Mr. Tillis was the only Republican during the hearing to express a willingness to temporarily extend the enhanced Obamacare subsidies so as “not to put the millions of people who come reliant on a fundamentally fraught program in a lurch.”

The Senate, as part of a bipartisan deal struck to end the 43-day government shutdown, is supposed to vote no later than the second week of December on a short-term plan.

Democrats get to put up a bill of their choosing, and Republicans may offer their own alternative if there’s no bipartisan agreement in what’s referred to as a “side-by-side” vote.

A bipartisan compromise that can get 60 votes needed to clear a filibuster in the Senate currently seems out of reach.

Sen. Bill Cassidy, Louisiana Republican, is pushing to spend the money that would otherwise go to continuing the enhanced Obamacare subsidies on pre-funded Health Savings Accounts, or HSAs, that pair with high-deductible but lower premium plans.

Other Republicans expressed support for that concept, but Democrats signaled no interest.

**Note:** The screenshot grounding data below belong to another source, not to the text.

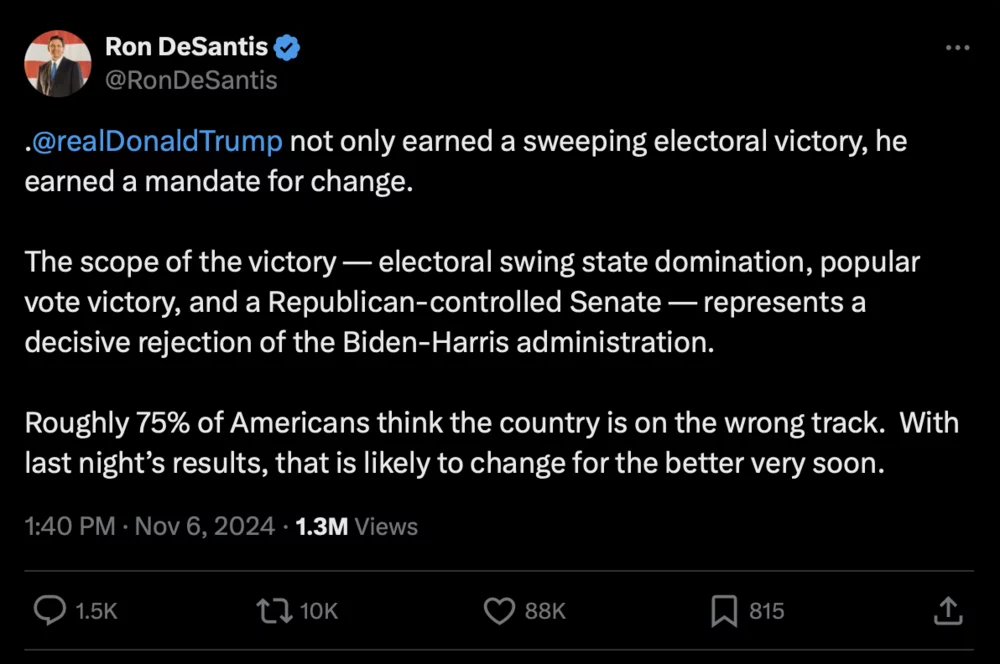This screenshot has width=1000, height=664.
Task: Click the 88K likes count
Action: click(546, 611)
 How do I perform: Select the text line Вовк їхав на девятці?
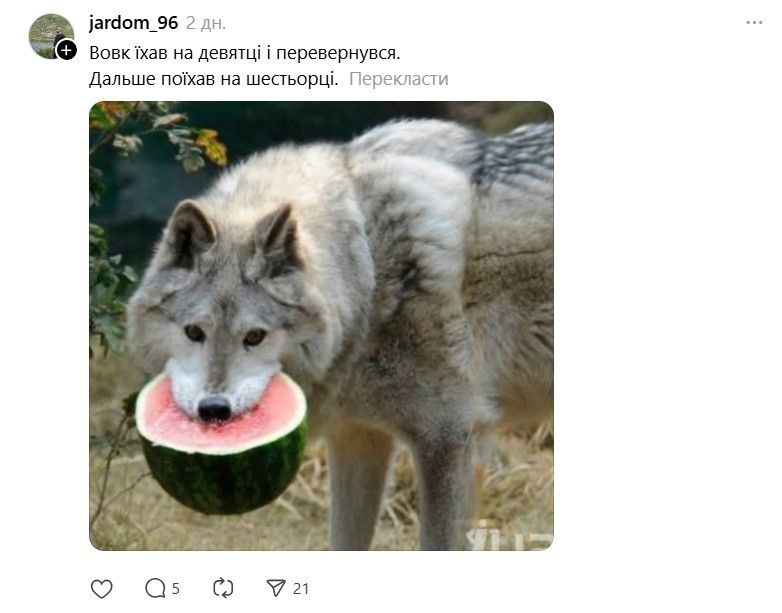point(175,53)
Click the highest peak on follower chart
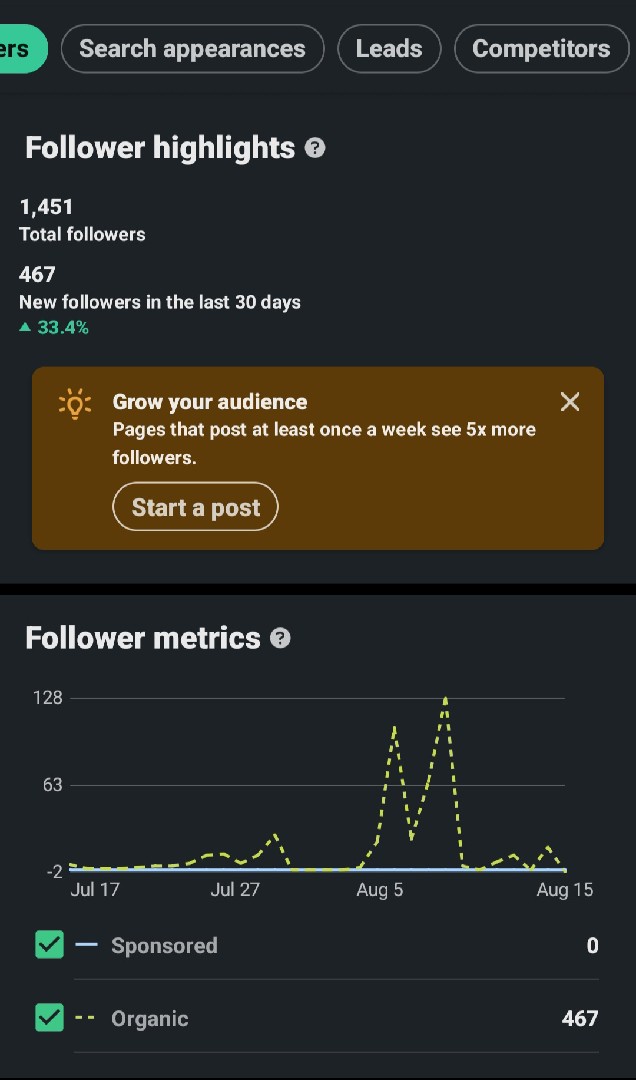 coord(446,699)
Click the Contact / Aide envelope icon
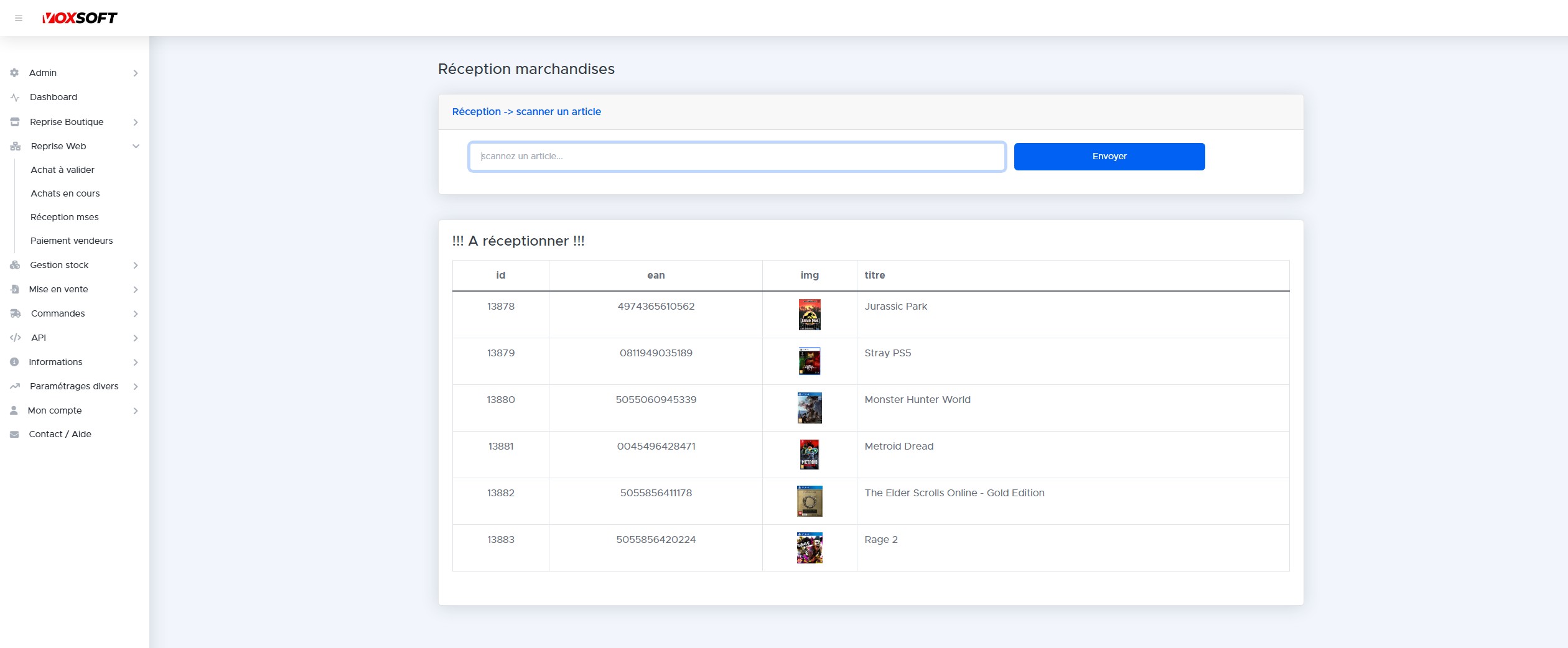Image resolution: width=1568 pixels, height=648 pixels. point(14,435)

Mr. Wyden said it would not help “very vulnerable people” who need a small-dollar premium, and it would still benefit insurance companies. His staff released a report that notes UnitedHealth Group owns the company Optum, which administers a fifth of the country’s HSA accounts.

“These proposals right now have an awful lot of Trojan horses for big insurance,” Mr. Wyden said.

To the degree that Democrats were open to alternative proposals, they said those could not be implemented in time to help consumers currently shopping for insurance for 2026. Obamacare open enrollment is underway, and people have to select plans by mid-December to have coverage that takes effect at the start of the new year.

A witness for the Republicans, Douglas Holtz-Eakin, president of the American Action Forum, agreed.

“From the perspective of the 2026 plan year, the plans have been designed, the premiums have been set, many people have already enrolled and made their selections,” he said. “There’s very little that this Congress can do to change the outlook.”Democratic witness Jason Levitis, senior fellow in the Urban Institute’s health policy division, said it’s worth considering longer-term changes, but that both the calendar and the way the Obamacare marketplaces are built will not allow for a quick switch from the current ACA subsidies.

“Any change would require marketplaces to build, test and deploy new IT systems,” he said. “Many would also require rule-making and changes to state insurance regulations. By the time it’s done, open enrollment will be a distant memory.”